The ARISSat-1, also known as Radioskaf-V, will be deployed by two Russian cosmonauts in a Wednesday, February 16, 2011 spacewalk at the orbiting International Space Station to the delight of hundreds of amateur ham radio operators.
Expedition 26 Flight Engineers Dmitry Kondratyev and Oleg Skripochka are scheduled to float outside the Pirs airlock at 8:15 a.m. EST Wednesday to begin the five-and-a-half-hour excursion wearing Russian Orlan-MK spacesuits. Among their many tasks will be to launch into space the ARISSat-1.
ARISSat-1is the first of a series of educational satellites being developed in a partnership with the Radio Amateur Satellite Corp. (AMSAT), the NASA Office of Education ISS National Lab Project, the Amateur Radio on ISS (ARISS) working group and RSC-Energia. The satellite was rocketed to orbit January 28, 2011 aboard Progress-41.

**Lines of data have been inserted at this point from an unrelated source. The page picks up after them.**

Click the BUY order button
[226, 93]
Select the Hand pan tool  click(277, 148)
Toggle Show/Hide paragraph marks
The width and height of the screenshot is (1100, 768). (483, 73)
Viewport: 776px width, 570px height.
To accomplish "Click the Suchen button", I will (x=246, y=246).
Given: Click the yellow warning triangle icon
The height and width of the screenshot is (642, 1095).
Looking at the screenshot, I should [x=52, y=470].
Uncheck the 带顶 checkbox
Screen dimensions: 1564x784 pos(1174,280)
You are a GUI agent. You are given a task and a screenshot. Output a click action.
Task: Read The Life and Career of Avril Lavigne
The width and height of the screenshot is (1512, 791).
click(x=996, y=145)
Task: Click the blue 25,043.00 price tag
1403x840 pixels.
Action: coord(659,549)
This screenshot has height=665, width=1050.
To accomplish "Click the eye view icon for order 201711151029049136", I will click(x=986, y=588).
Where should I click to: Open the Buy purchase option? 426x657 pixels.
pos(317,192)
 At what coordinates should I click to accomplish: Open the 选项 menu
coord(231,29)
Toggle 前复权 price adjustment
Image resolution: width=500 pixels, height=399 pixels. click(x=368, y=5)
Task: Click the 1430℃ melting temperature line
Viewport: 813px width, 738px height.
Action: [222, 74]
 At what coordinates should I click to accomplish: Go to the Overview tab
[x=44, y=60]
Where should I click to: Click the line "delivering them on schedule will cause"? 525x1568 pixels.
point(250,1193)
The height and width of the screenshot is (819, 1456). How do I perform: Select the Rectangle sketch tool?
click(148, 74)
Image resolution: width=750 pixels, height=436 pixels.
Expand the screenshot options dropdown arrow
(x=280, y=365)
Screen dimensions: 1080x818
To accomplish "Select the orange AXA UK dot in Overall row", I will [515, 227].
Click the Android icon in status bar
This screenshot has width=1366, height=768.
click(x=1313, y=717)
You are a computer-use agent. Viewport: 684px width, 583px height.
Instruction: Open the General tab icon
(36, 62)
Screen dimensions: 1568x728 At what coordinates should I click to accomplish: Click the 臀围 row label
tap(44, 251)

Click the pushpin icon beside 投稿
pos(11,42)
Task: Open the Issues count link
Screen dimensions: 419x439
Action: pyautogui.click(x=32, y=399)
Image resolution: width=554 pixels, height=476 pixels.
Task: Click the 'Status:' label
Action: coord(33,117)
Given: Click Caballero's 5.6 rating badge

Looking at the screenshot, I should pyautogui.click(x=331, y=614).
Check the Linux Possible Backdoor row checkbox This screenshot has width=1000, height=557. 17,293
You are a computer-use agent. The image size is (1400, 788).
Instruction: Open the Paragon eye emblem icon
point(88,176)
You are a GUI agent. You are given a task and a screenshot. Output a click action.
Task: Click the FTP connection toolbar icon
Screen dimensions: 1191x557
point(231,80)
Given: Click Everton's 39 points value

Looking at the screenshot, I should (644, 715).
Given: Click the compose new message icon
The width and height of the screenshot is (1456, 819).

ARISSat satellites can carry up to five student experiments and the data from these experiments will be transmitted to the ground via an amateur radio link. In addition, ARISSat will transmit still-frame video Earth views from four onboard cameras, commemorative greetings in native languages from students around the world, and a Morse code tracking beacon [Twitter].
ARISSat also will function as a worldwide space communications utility for use by amateur radio operators. ARISSat-1 is expected to enter the Earth’s atmosphere within three to six months after its deployment.